TASK TO CARRY OUT: Consider the listing below. Extract exactly the lines from the line containing "Pokój dziecka (188, 167)" to the line containing "Wyposażenie (188, 604)", both included.

··· SUPPLIED RECORDS ···

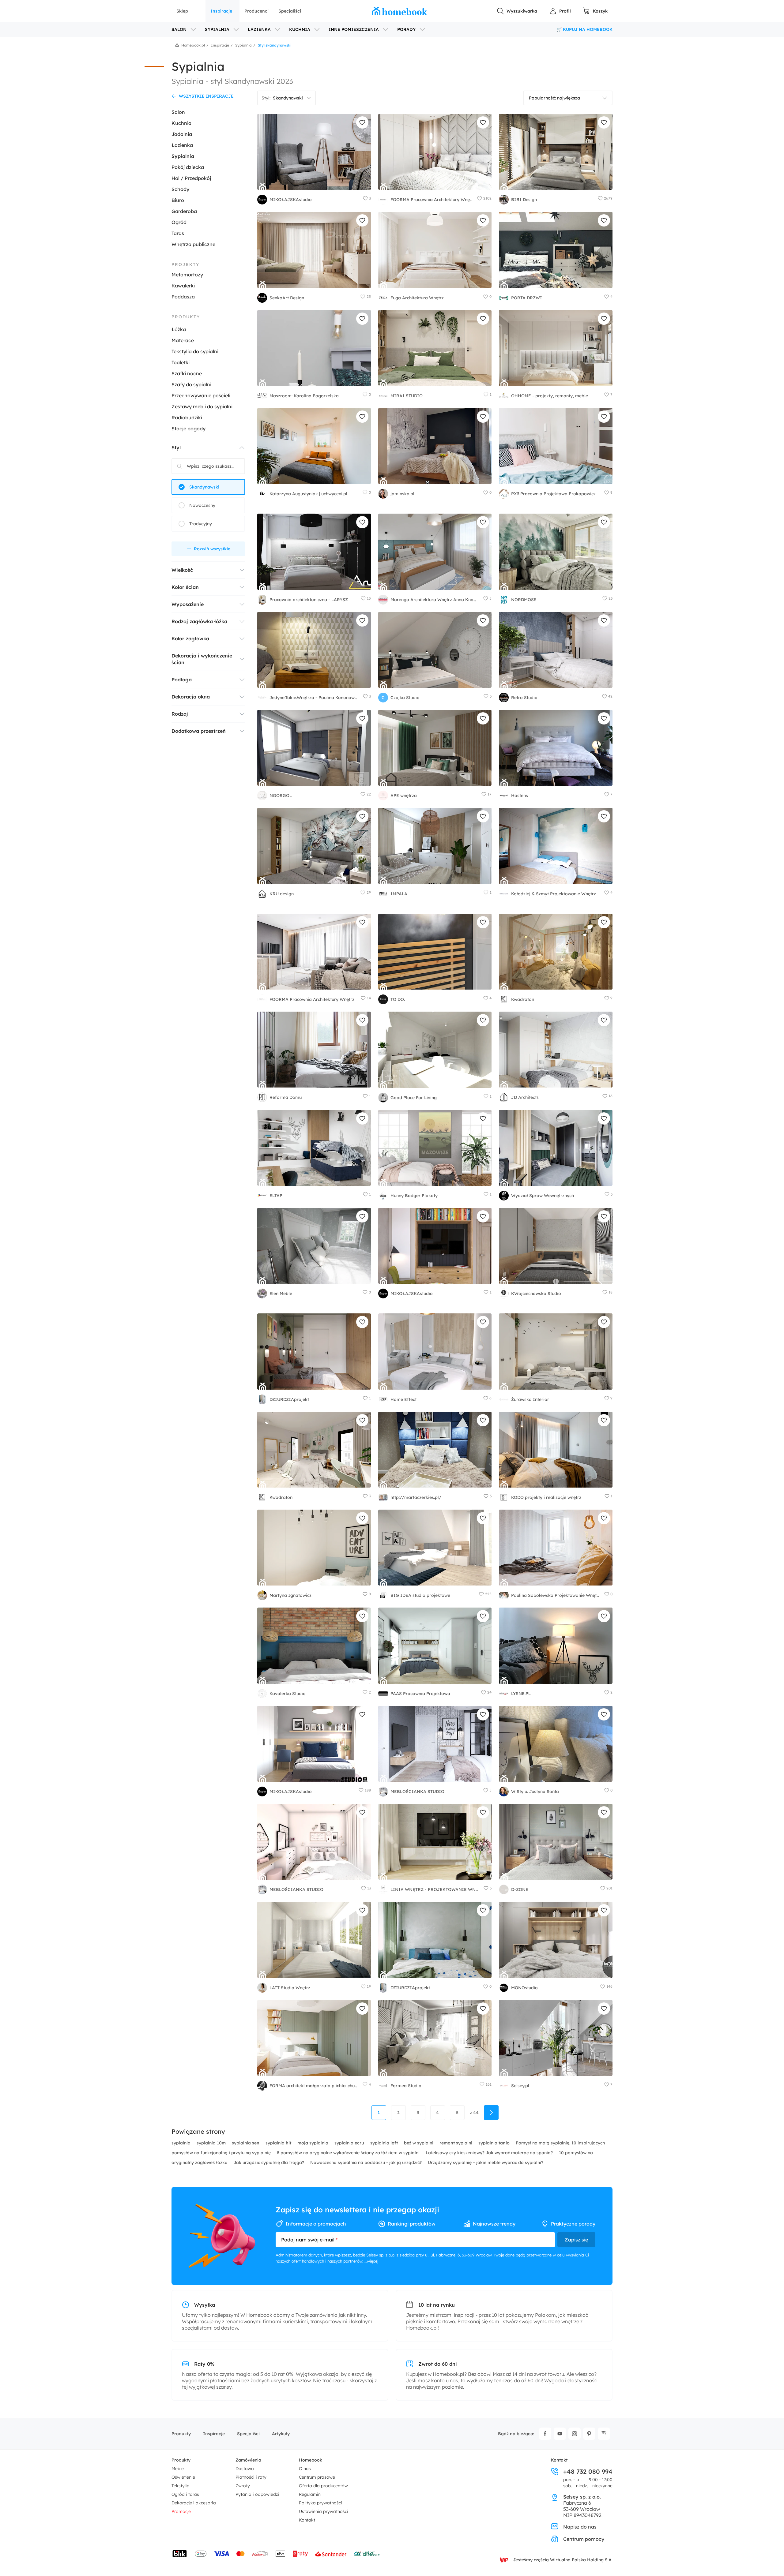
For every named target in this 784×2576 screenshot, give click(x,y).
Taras (178, 233)
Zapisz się (576, 2240)
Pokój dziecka (188, 167)
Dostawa (245, 2468)
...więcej (371, 2261)
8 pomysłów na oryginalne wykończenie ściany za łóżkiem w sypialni (349, 2152)
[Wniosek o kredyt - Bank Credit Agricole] (367, 2553)
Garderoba (184, 211)
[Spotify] (604, 2434)
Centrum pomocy (583, 2539)
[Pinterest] (589, 2434)
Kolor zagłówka (190, 638)
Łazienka (182, 145)
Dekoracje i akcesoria (194, 2503)
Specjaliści (289, 11)
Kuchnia (181, 123)
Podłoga (182, 679)
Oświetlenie (183, 2477)
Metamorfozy (187, 274)
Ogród (179, 222)
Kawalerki (183, 286)
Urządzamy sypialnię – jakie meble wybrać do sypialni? (485, 2162)
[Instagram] (574, 2434)
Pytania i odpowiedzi (257, 2494)
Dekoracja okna (191, 697)
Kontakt (307, 2520)
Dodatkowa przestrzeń (199, 731)
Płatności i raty (251, 2477)
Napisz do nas (580, 2527)
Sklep (182, 11)
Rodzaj (180, 714)
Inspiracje (221, 11)
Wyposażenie (188, 604)
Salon (178, 112)
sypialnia (182, 2143)
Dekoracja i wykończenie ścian (202, 659)
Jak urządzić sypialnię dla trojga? (269, 2162)
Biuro (178, 200)
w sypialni (419, 2143)
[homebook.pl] (399, 11)
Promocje (181, 2511)
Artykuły (281, 2433)
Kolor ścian (185, 587)
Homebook (310, 2460)
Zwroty (243, 2485)
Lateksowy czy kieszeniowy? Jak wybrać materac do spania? (490, 2152)
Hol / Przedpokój (191, 178)
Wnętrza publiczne (193, 244)
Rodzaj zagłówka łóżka (199, 621)
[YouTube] (560, 2434)
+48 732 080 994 (587, 2471)
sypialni (456, 2143)
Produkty (181, 2433)
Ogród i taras (185, 2494)
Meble (178, 2468)
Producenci (256, 11)
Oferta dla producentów (323, 2485)
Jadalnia (182, 134)
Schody (180, 189)
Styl (176, 447)
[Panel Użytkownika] (560, 11)
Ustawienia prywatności (323, 2511)
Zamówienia (248, 2460)
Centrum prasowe (317, 2477)
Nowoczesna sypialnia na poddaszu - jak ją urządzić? (366, 2162)
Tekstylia (181, 2485)
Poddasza (183, 297)
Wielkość (182, 570)
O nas (305, 2468)
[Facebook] (545, 2434)
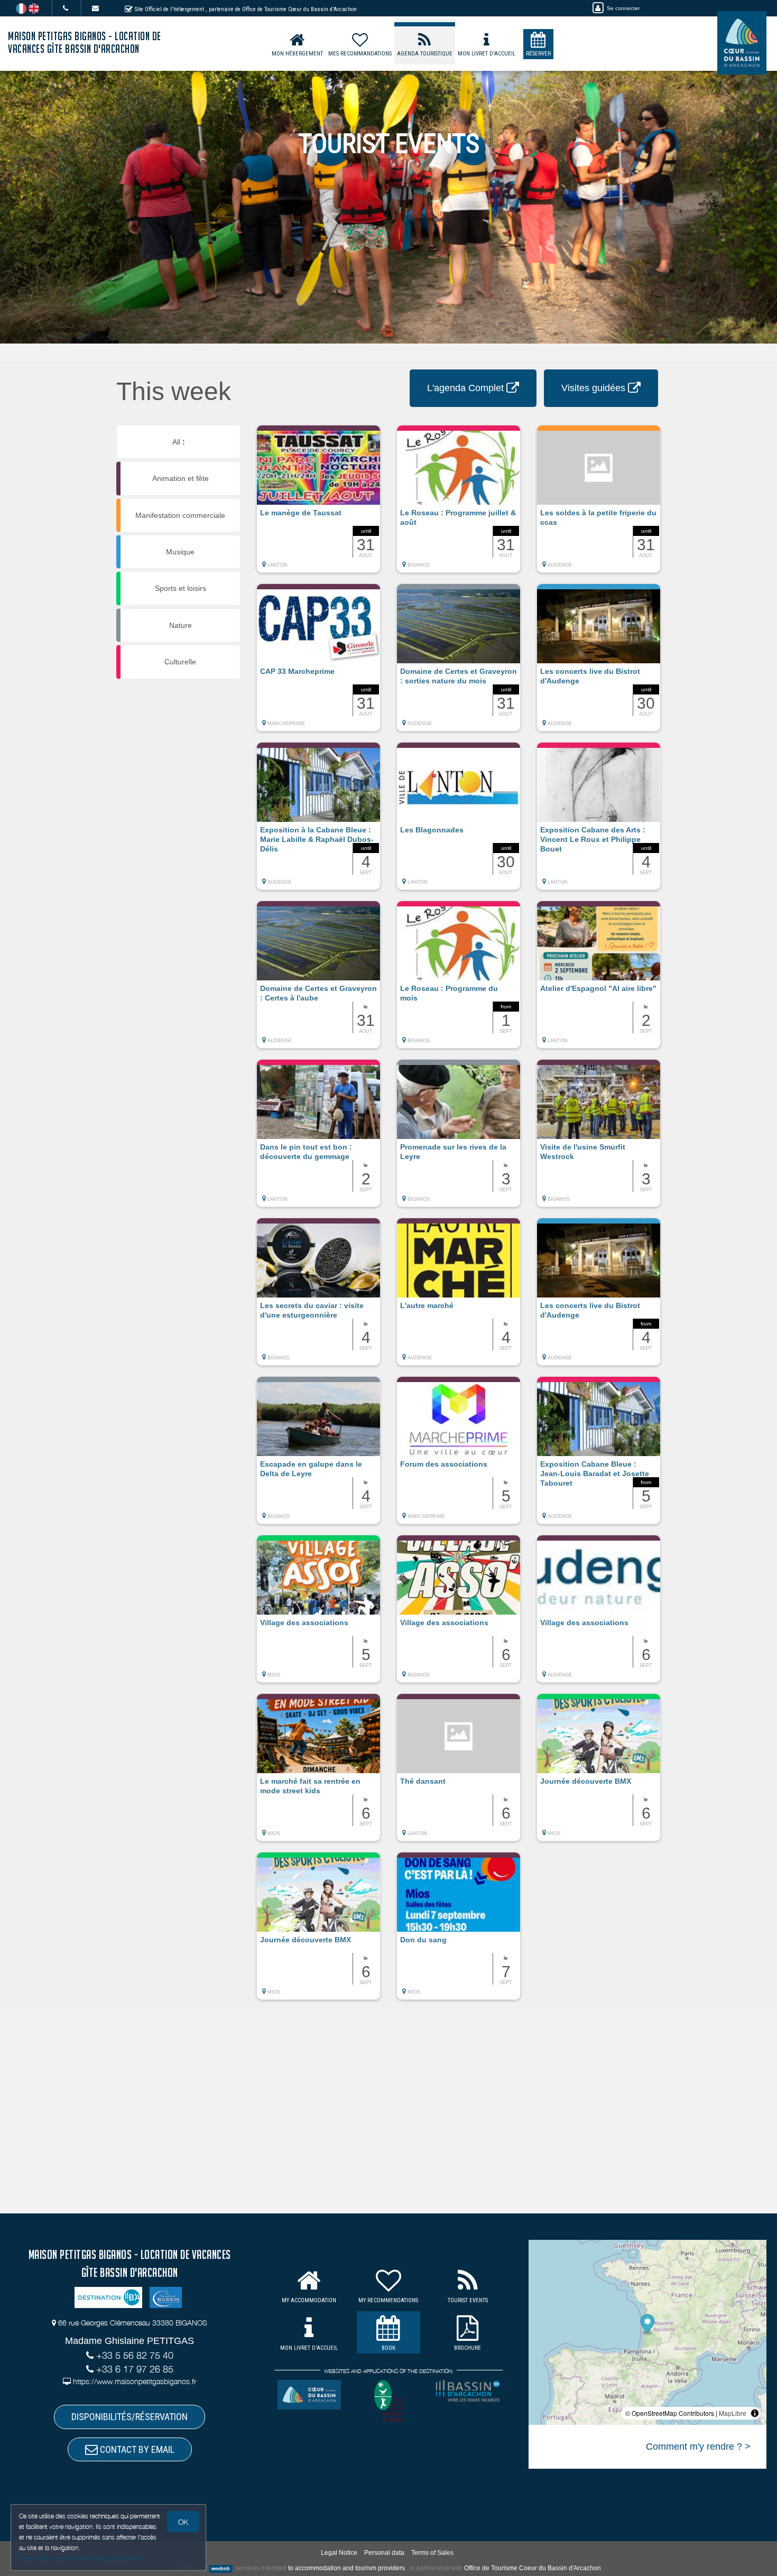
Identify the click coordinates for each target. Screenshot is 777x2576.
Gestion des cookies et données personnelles (80, 2558)
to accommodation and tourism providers (346, 2568)
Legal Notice (339, 2552)
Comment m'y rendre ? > (698, 2446)
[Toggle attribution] (754, 2413)
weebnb (220, 2568)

···

EXPECTED ANSWER:
Pokój dziecka (188, 167)
Dostawa (245, 2468)
...więcej (371, 2261)
8 pomysłów na oryginalne wykończenie ściany za łóżkiem w sypialni (349, 2152)
[Wniosek o kredyt - Bank Credit Agricole] (367, 2553)
Garderoba (184, 211)
[Spotify] (604, 2434)
Centrum pomocy (583, 2539)
[Pinterest] (589, 2434)
Kolor zagłówka (190, 638)
Łazienka (182, 145)
Dekoracje i akcesoria (194, 2503)
Specjaliści (289, 11)
Kuchnia (181, 123)
Podłoga (182, 679)
Oświetlenie (183, 2477)
Metamorfozy (187, 274)
Ogród (179, 222)
Kawalerki (183, 286)
Urządzamy sypialnię – jakie meble wybrać do sypialni? (485, 2162)
[Instagram] (574, 2434)
Pytania i odpowiedzi (257, 2494)
Dekoracja okna (191, 697)
Kontakt (307, 2520)
Dodatkowa przestrzeń (199, 731)
Płatności i raty (251, 2477)
Napisz do nas (580, 2527)
Sklep (182, 11)
Rodzaj (180, 714)
Inspiracje (221, 11)
Wyposażenie (188, 604)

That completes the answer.